We were getting along so well, that I asked her how she would describe her voice. When I played her songs for my wife, she grimaced as if tasting sour milk. I told her it's a hurdle to get over, but once you do you hardly notice.
"As far as vocal stuff goes, that blindsides me," Palmer said. "I came out of fronting a cult cabaret band. For years and year, nobody ever criticized my voice. That was the voice I sang with, unschooled, unpolished, Leonard Cohen and Tom Waits, P.J. Harvey. I assumed that was a great voice, totally raw and unpolished. I actually have an allergy to pop vocalists. That doesn't sound real to me...There's a bunch of people out there who hear me and think I sound like a howling cat. People schooled in indie rock, they listen and they hear authenticity. I'm certainly never going to be everyone's taste."

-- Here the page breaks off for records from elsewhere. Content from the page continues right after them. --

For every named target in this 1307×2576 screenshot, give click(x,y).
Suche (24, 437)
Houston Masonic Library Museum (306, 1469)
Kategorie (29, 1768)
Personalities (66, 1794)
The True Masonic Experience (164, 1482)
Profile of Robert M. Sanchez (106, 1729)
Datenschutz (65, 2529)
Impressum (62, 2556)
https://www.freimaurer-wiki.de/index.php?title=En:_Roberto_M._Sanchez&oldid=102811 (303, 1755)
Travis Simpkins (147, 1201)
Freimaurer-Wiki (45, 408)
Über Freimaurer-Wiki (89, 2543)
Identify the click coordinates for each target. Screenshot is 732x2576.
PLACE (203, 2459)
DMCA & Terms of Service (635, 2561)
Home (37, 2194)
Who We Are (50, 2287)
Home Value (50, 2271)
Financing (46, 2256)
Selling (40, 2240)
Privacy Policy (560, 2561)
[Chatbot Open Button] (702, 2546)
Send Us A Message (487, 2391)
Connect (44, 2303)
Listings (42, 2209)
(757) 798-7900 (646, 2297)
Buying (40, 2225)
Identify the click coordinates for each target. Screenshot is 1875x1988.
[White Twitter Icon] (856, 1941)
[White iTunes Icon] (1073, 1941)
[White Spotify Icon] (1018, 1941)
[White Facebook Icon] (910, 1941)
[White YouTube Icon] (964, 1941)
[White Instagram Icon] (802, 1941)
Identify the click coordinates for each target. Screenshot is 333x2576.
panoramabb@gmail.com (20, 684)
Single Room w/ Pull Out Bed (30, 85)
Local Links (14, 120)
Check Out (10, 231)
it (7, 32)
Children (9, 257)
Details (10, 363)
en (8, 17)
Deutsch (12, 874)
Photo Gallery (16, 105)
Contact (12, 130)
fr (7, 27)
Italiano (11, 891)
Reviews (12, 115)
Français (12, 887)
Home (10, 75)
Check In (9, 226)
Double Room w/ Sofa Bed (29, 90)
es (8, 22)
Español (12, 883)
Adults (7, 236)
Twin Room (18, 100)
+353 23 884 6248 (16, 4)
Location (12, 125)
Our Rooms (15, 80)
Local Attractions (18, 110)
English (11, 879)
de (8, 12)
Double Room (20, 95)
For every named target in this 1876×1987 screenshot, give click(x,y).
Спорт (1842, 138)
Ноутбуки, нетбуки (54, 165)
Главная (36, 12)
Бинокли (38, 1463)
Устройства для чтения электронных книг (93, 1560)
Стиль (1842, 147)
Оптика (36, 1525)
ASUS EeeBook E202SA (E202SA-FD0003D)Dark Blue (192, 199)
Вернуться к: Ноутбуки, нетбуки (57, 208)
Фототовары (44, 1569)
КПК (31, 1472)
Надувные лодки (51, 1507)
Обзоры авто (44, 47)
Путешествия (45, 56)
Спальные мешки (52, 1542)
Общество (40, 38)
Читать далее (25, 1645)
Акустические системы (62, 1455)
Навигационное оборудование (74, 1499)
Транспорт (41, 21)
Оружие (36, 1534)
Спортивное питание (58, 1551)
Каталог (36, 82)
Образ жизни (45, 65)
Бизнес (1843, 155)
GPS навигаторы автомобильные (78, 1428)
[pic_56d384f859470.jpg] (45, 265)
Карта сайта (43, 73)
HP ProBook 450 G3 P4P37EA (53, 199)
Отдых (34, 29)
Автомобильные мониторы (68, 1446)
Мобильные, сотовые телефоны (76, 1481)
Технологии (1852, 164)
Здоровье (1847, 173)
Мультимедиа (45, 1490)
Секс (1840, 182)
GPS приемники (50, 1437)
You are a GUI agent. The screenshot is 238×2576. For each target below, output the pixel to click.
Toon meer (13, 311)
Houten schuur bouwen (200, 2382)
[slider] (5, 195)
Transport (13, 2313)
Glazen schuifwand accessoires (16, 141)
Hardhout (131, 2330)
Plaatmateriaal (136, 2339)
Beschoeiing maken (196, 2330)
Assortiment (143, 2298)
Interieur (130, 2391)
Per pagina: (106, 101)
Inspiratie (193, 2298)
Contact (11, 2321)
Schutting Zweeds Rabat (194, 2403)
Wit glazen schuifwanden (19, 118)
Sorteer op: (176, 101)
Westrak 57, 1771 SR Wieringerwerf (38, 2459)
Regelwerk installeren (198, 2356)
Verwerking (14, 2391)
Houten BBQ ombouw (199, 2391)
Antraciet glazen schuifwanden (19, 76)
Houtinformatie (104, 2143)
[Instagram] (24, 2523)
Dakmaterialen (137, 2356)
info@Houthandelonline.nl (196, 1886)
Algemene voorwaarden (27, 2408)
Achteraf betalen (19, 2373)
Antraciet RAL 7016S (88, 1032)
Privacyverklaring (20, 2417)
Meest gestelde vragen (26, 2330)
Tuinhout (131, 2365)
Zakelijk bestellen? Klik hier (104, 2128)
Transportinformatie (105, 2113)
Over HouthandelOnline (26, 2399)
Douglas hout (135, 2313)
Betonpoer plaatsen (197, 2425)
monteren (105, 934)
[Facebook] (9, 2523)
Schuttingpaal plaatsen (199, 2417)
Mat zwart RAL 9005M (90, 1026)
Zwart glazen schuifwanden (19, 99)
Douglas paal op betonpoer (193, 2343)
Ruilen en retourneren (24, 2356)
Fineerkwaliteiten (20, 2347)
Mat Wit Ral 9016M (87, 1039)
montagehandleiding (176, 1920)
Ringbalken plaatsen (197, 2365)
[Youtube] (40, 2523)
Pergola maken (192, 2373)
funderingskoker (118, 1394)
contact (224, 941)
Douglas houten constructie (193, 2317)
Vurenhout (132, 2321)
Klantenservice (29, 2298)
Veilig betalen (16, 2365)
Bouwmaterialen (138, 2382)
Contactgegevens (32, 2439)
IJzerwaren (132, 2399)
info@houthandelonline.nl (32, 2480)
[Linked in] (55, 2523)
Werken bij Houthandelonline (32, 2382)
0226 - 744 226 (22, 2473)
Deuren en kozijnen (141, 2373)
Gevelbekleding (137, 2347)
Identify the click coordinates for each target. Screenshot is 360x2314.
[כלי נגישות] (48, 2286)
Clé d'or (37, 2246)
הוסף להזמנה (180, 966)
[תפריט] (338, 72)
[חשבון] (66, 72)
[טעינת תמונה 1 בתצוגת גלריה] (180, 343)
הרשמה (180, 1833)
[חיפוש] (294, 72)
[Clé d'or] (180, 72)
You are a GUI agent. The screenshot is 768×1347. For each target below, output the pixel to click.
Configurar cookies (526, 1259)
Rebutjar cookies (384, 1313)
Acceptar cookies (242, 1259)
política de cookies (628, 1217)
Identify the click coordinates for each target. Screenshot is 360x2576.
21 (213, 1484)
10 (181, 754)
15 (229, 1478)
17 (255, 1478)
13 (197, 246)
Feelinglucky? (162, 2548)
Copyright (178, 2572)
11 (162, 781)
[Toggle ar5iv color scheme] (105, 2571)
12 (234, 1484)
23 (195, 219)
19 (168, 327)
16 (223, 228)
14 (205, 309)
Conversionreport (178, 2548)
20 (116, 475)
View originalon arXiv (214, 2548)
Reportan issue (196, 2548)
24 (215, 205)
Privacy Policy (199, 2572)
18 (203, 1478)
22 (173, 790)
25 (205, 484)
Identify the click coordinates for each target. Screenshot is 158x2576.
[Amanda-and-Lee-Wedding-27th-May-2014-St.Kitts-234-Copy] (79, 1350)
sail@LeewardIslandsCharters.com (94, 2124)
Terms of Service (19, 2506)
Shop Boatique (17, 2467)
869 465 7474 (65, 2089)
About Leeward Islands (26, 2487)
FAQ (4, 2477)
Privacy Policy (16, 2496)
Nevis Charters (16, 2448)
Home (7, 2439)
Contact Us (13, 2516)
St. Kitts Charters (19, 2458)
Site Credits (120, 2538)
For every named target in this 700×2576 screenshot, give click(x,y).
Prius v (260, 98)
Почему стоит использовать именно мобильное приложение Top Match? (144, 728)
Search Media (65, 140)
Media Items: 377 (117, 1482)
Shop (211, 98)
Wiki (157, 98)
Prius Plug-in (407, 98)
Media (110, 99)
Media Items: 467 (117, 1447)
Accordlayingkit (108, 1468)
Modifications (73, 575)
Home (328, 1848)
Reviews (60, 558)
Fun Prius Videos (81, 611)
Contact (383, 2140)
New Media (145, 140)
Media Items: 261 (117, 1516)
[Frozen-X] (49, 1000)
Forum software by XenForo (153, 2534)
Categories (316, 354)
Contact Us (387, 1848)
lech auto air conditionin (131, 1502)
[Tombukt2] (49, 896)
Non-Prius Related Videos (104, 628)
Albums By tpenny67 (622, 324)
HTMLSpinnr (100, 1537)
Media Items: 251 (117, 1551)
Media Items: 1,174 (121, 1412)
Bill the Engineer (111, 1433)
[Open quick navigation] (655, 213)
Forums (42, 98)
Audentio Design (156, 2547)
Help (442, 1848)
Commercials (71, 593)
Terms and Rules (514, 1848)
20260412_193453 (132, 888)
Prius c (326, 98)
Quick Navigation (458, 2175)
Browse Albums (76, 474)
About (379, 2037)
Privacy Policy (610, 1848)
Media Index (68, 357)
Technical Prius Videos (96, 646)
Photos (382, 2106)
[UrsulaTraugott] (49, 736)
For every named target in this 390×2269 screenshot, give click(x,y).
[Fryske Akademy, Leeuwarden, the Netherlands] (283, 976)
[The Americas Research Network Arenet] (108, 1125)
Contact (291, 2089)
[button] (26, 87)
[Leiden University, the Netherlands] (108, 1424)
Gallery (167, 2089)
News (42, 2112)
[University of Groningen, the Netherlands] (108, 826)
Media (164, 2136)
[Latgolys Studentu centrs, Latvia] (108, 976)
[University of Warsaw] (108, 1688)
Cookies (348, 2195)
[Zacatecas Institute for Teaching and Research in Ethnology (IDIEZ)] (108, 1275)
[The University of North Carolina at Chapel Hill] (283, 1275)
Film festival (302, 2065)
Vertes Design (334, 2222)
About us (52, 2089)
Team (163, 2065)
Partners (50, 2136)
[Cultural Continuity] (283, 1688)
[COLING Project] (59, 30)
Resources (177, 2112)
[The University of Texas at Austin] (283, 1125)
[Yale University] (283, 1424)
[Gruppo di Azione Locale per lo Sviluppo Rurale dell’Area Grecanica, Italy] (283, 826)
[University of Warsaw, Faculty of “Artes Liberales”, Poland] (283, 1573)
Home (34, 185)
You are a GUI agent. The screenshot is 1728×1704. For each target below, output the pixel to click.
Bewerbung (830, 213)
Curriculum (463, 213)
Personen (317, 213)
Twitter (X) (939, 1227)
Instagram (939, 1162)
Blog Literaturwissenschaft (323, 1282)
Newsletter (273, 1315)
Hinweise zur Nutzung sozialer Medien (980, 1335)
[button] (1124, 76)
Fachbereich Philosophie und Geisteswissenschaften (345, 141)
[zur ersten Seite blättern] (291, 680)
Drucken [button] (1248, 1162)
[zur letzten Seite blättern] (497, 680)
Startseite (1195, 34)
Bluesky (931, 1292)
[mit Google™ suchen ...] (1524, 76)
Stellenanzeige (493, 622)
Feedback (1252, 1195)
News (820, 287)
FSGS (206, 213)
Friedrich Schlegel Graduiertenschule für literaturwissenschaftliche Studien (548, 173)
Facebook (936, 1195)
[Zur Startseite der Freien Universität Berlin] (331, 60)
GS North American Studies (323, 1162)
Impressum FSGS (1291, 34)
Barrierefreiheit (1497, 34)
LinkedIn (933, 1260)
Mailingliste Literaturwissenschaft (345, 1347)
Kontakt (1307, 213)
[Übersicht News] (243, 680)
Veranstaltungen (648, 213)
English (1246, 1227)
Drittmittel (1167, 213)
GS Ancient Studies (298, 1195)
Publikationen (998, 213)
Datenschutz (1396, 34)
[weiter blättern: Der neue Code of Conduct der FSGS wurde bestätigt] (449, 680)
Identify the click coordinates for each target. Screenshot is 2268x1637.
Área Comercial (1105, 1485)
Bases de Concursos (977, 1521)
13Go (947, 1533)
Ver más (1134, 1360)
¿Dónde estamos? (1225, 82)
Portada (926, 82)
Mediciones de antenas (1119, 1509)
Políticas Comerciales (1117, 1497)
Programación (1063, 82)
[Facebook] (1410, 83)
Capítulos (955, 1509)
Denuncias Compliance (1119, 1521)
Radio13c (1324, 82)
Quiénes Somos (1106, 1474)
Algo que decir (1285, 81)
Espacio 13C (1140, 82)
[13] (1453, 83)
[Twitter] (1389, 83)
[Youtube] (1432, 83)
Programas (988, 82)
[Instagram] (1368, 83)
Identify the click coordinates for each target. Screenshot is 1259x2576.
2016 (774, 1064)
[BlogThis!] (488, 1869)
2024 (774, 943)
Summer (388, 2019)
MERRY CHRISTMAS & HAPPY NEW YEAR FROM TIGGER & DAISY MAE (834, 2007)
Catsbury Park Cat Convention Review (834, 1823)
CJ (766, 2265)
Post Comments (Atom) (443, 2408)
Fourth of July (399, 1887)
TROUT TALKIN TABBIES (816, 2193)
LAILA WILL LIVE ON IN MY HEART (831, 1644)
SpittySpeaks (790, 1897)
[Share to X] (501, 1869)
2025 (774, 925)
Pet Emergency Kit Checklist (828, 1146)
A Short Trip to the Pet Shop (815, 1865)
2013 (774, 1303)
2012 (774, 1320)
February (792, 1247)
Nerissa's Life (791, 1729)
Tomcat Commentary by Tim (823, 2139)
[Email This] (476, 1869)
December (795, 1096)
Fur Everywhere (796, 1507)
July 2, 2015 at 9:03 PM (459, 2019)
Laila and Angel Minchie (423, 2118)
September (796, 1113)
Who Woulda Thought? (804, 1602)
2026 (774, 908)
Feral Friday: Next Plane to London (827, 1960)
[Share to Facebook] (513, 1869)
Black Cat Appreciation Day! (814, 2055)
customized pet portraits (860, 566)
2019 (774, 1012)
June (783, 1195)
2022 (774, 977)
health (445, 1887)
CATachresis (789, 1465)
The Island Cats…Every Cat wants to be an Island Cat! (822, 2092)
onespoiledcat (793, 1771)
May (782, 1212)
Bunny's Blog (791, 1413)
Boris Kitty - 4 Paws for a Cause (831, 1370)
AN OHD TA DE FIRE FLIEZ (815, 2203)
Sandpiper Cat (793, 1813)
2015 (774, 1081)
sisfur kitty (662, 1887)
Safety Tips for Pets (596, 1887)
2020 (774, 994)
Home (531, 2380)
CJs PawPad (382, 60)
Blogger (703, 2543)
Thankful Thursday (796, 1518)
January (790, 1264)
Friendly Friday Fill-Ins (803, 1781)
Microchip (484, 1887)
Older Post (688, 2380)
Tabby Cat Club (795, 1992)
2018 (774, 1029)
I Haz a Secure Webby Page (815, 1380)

I asked my Cleveland friend, who sent me the video on Monday how she knew about Palmer, and she said from her 16-year-old daughter. Since the teen started this, I suggested that she ask her daughter if she has a question for Palmer. and she did: "What do you do about imperfection?"
A good question. But she sent me the question after the interview, alas, though, having talked to her, I feel emboldened to guess how Amanda Palmer might respond. She'd say: You embrace imperfection. You are not only proud of it, but you are strong enough to put it out there for all to see, and hear, because everyone has flaws. Be strong enough to take the barbs and generous enough to return the hugs that come from being yourself, imperfections and all. I believe that is what she's saying.
At noon Friday I jumped on the Divvy bike and rode over to the HOW conference at the Sheraton, to listen to Palmer chat with blogger Maria Popova about crowdfunding. I was impressed with what she had to say, about being an artist and staking out your territory, and the way to find support for what it is you want to do. It was reassuring, in the sense that if an old system of creativity, like the "be-paid-by-a-newspaper" model, goes South, as it seems to be heading, there might be another way to skin that cat lurking around the corner. Palmer used a phrase that I liked, "baked in" several times, implying that certain difficulties are inherent to particular situations. I might assemble an edited transcript on the blog in the near future, if I decide it isn't dwelling in an unseemly and fanboyish fashion. Then, she whipped out a ukulele she had brought and played her "Ukulele Anthem," which I really savored, both because I enjoy the song, and second because there seemed a come-full-circle quality, to seeing her on a YouTube video from Australia Monday morning, to seeing her do the same song live 10 feet away Friday afternoon. Afterward, I went up and asked her to sign her book, and introduced myself, and wished her well with her pregnancy, and then blurted out, "You can sing," which was an awkward and inept thing to say, but from the heart, and a kind of apology, for playing my squint-and-judge media guy role, and she took it graciously, or maybe indifferently, and either way she hurried off and I jumped on my bike and blew down Randolph Street back to the newspaper, feeling very much in the zone on a warm day in May.